-- Aim of the exercise --
Reproduce every one of the records below word for word, with nothing changed or left out.

Saved entries
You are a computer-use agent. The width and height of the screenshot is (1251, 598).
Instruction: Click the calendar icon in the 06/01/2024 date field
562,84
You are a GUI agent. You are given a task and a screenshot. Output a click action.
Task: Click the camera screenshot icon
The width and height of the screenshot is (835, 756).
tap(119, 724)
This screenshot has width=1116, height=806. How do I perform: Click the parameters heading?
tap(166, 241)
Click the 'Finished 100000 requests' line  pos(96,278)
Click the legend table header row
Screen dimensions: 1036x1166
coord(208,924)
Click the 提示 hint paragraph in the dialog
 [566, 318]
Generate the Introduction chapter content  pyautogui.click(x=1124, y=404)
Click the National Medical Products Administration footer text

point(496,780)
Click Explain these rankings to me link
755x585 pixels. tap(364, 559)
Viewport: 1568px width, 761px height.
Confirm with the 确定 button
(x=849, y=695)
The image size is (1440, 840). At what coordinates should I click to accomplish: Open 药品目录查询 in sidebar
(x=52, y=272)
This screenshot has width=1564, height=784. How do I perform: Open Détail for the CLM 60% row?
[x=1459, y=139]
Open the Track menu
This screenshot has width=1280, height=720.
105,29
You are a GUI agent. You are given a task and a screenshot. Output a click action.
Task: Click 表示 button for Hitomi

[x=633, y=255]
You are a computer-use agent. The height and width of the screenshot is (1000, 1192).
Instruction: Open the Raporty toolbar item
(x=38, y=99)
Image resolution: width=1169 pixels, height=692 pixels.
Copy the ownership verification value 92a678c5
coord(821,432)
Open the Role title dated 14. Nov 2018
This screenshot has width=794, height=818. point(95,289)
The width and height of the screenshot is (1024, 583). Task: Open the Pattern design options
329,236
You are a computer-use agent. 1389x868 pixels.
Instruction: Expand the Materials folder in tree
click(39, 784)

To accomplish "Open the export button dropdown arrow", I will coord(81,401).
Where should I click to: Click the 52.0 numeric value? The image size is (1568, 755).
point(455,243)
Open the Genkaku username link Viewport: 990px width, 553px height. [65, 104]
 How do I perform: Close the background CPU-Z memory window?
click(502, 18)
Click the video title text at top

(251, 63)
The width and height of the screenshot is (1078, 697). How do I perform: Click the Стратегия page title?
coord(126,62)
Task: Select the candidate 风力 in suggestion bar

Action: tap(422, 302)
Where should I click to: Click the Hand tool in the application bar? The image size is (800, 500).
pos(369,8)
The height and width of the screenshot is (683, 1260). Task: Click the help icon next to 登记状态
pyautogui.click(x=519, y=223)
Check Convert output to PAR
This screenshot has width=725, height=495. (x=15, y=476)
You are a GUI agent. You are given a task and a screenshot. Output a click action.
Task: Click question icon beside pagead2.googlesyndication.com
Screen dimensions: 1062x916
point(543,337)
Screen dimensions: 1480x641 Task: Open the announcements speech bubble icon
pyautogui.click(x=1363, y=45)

-- Exercise response --
You are a computer-use agent. The width and height of the screenshot is (1251, 598).
Instruction: Click the calendar icon in the 06/01/2024 date field
562,84
You are a GUI agent. You are given a task and a screenshot. Output a click action.
Task: Click the camera screenshot icon
The width and height of the screenshot is (835, 756).
tap(119, 724)
This screenshot has width=1116, height=806. How do I perform: Click the parameters heading?
tap(166, 241)
Click the 'Finished 100000 requests' line  pos(96,278)
Click the legend table header row
Screen dimensions: 1036x1166
coord(208,924)
Click the 提示 hint paragraph in the dialog
 [566, 318]
Generate the Introduction chapter content  pyautogui.click(x=1124, y=404)
Click the National Medical Products Administration footer text

point(496,780)
Click Explain these rankings to me link
755x585 pixels. tap(364, 559)
Viewport: 1568px width, 761px height.
Confirm with the 确定 button
(x=849, y=695)
The image size is (1440, 840). At what coordinates should I click to accomplish: Open 药品目录查询 in sidebar
(x=52, y=272)
This screenshot has width=1564, height=784. How do I perform: Open Détail for the CLM 60% row?
[x=1459, y=139]
Open the Track menu
This screenshot has width=1280, height=720.
105,29
You are a GUI agent. You are given a task and a screenshot. Output a click action.
Task: Click 表示 button for Hitomi

[x=633, y=255]
You are a computer-use agent. The height and width of the screenshot is (1000, 1192).
Instruction: Open the Raporty toolbar item
(x=38, y=99)
Image resolution: width=1169 pixels, height=692 pixels.
Copy the ownership verification value 92a678c5
coord(821,432)
Open the Role title dated 14. Nov 2018
This screenshot has width=794, height=818. point(95,289)
The width and height of the screenshot is (1024, 583). Task: Open the Pattern design options
329,236
You are a computer-use agent. 1389x868 pixels.
Instruction: Expand the Materials folder in tree
click(39, 784)

To accomplish "Open the export button dropdown arrow", I will coord(81,401).
Where should I click to: Click the 52.0 numeric value? The image size is (1568, 755).
point(455,243)
Open the Genkaku username link Viewport: 990px width, 553px height. [65, 104]
 How do I perform: Close the background CPU-Z memory window?
click(502, 18)
Click the video title text at top

(251, 63)
The width and height of the screenshot is (1078, 697). How do I perform: Click the Стратегия page title?
coord(126,62)
Task: Select the candidate 风力 in suggestion bar

Action: tap(422, 302)
Where should I click to: Click the Hand tool in the application bar? The image size is (800, 500).
pos(369,8)
The height and width of the screenshot is (683, 1260). Task: Click the help icon next to 登记状态
pyautogui.click(x=519, y=223)
Check Convert output to PAR
This screenshot has width=725, height=495. (x=15, y=476)
You are a GUI agent. You are given a task and a screenshot. Output a click action.
Task: Click question icon beside pagead2.googlesyndication.com
Screen dimensions: 1062x916
point(543,337)
Screen dimensions: 1480x641 Task: Open the announcements speech bubble icon
pyautogui.click(x=1363, y=45)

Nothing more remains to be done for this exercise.